Moreover, banks fundamentally don’t understand startup biz models (esp digital startups) and its hard to expect them to do so. Banks typically have less than 20% capital, part of which is also debt capital, and the rest is public depositors funds. These depositors are extremely sensitive to ratings where bad debt ratios play a key role. Banks cannot afford to lend to high risk startups using depositors money. Also in Sri Lanka, you’d be hard pressed to find a retail depositor who has an appetite for more than one year tenor, whereas startups typically require longer term funding preferably at fixed rates. So the timing mismatch of assets and liabilities don’t lend themselves to startup lending.

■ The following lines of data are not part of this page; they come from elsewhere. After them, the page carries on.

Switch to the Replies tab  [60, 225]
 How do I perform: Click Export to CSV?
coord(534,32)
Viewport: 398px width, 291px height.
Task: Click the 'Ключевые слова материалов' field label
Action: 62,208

If banks are to lend long term, they need to get sources of funding to match that. There’s certainly a role for development banking to play a stronger role in Sri Lanka, as currently there is no strict development bank (DFCC and NDB are no longer development banks). In addition, banks are a highly regulated business globally (by Central Banks!) with close controls on integrated risk, provisioning, NPL management, capital adequacy, etc. This regulatory environment naturally does not lend itself to high-risk high-reward startup financing.
Even in the past when Sri Lanka began its venture capital journey, in the early 1990s, several banks started their own VC funds to invest in startups (Lanka Ventures with DFCC, NDB Ventures with NDB Bank, and People’s Venture Company with People’s Bank). But they didn’t do too well. They were run by bankers, and with a banker’s mindset of ‘moderate risk moderate return’. The only notable exit was Millenium IT, which had investments from NDB Ventures and People’s Venture Company. Whereas, the new incarnation of VCs in Sri Lanka – of the likes of BOV capital, Lankan Angel Network, etc. – are doing a better job since they’re not run by, and thinking like, bankers and can take disproportionate risk. The capital for these come from a closed group of investors, not public depositors and public shareholders like in the case of banks. As a general rule, only one in nine startups succeed and VCs make adequate returns with the successful 10% upside covering the rest of the downside. This kind of equation doesn’t work for banks, as its a totally different business model. So, it’s easy for regulators to say “banks should be less risk-averse and lend more to startups” – but in practice, its not so easy!
Furthermore, I would encourage that the regulator looks inwards to see what of it’s own policies and procedures are hindering startup growth beyond the financing question. I have heard numerous startups complain about the cumbersome rules and procedures around eKYC adoption, seamless digital customer on-boarding and mobile and digital banking innovation. Ease up those and digital startups will flourish without any need for pushing banks to finance them. On the banks’ side, I think what they can do better is to open up to working with startups – especially fintechs. Open APIs, opening up for collaborations on digital banking and wallets, easing up their paperwork for startups to begin a banking relationship, developing startup-friendly banking tools etc.
Having said all this about banks, what’s clear is that Sri Lanka needs more financing sources for startups, beyond bank finance. We have a few angel, seed and VC funds and some exciting exits recently. Startups have a high failure rate. We need capital sources that have an appetite for, and an understanding of, this and provide different kinds of financing rather than bank loans.